Should the total elimination of cash as a way of making negative interest rates feasible appear too offensive, then Buiter has ready a final proposal. One implements a monetary reform, where you introduce cash that can be used as a means of payment (but you make sure that they do not have too high denomination to limit the scope for illegal transactions and fraud). At the same time one introduces a virtual currency, which acts as the economy’s unit of account (the numeraire), and which is used to carry out all electronic transactions. It will thus, and that is the idea, be the relevant unit of account for the majority of economic activity in society.
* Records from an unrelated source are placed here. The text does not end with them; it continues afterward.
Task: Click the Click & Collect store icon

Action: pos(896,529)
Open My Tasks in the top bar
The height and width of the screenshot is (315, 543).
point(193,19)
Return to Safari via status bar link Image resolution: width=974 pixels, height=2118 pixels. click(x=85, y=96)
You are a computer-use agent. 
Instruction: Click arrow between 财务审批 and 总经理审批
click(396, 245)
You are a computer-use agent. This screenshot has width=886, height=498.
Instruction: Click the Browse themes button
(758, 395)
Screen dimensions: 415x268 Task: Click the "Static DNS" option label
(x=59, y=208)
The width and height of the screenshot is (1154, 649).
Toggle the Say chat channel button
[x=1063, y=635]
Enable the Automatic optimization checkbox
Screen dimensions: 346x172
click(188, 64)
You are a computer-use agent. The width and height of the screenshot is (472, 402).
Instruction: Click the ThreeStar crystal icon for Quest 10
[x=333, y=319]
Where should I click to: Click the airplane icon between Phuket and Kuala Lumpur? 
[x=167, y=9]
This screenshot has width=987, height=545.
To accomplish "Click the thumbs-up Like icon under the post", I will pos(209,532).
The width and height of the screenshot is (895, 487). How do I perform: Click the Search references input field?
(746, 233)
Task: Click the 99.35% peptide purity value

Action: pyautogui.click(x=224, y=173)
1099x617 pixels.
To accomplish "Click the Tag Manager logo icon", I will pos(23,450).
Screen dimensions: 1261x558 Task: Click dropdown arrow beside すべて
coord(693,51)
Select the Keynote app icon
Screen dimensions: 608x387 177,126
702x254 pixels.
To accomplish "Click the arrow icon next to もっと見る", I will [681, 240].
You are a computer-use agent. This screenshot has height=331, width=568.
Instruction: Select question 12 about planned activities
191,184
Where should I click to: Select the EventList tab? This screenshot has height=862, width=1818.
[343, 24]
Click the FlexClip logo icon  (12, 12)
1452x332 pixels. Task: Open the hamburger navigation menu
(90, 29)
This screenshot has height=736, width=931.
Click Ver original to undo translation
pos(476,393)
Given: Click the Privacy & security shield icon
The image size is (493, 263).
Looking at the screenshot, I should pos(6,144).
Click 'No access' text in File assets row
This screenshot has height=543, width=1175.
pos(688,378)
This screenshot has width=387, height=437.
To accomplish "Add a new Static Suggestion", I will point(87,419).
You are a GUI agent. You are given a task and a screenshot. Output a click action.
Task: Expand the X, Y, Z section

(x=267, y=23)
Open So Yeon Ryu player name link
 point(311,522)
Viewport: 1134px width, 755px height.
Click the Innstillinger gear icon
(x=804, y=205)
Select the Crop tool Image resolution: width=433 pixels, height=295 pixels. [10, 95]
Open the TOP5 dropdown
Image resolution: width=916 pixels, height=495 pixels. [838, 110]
The central issue is that the unit of account is being separated from the value of the cash in circulation. The basic idea originates from the Austrian multi-talent Robert Eisler, who developed it in the 1930s.[11] Buiter became aware of it when he worked on the taxation of cash as an opportunity to break the zero lower bound, and realized that this separation can pave the way for a more convenient way to facilitating the feasibility of negative nominal interest rates.

Let’s look at a situation where reform is implemented in Denmark. With the current monetary policy regime it is obviously not relevant as Denmark approximately copy the ECB’s interest-rate policy for the sake of the fixed exchange rate policy.  And since the Euro interest rates are subject to zero lower bound, the Danish interest rate does not need to be negative. But should, for instance, the Eurozone decide to somehow break the lower bound, and thus from time to time set a negative interest rate,  then Denmark has to be able to do the same if the fixed exchange rate policy must be preserved. In this sense, it is perhaps not entirely far-fetched to describe the reform from a Danish perspective.

All electronic transactions continue to take place in the in kroner, and kroner continue to be the unit of account for prices and wages. Kroner have, however, become virtual, and can no longer be used as a physical means of payment. That is, cash denominated in kroner cease to exist. Unlike the proposal with the total elimination of cash, cash are introduced that are not denominated in kroner, but in something we will call a “Bernstein” (and they are introduced—with all respect—only low denominations n order not to subsidize the black economy too much).[12] This Bernstein has all the usual characteristics of cash. It is a bearer bond that does not carry interest. One can easily imagine that there are bonds issued in Bernsteins, but the interest rate on these will have a zero lower bound, for the same reason as existence of cash denominated in kroner today makes a negative krone interest rate impossible.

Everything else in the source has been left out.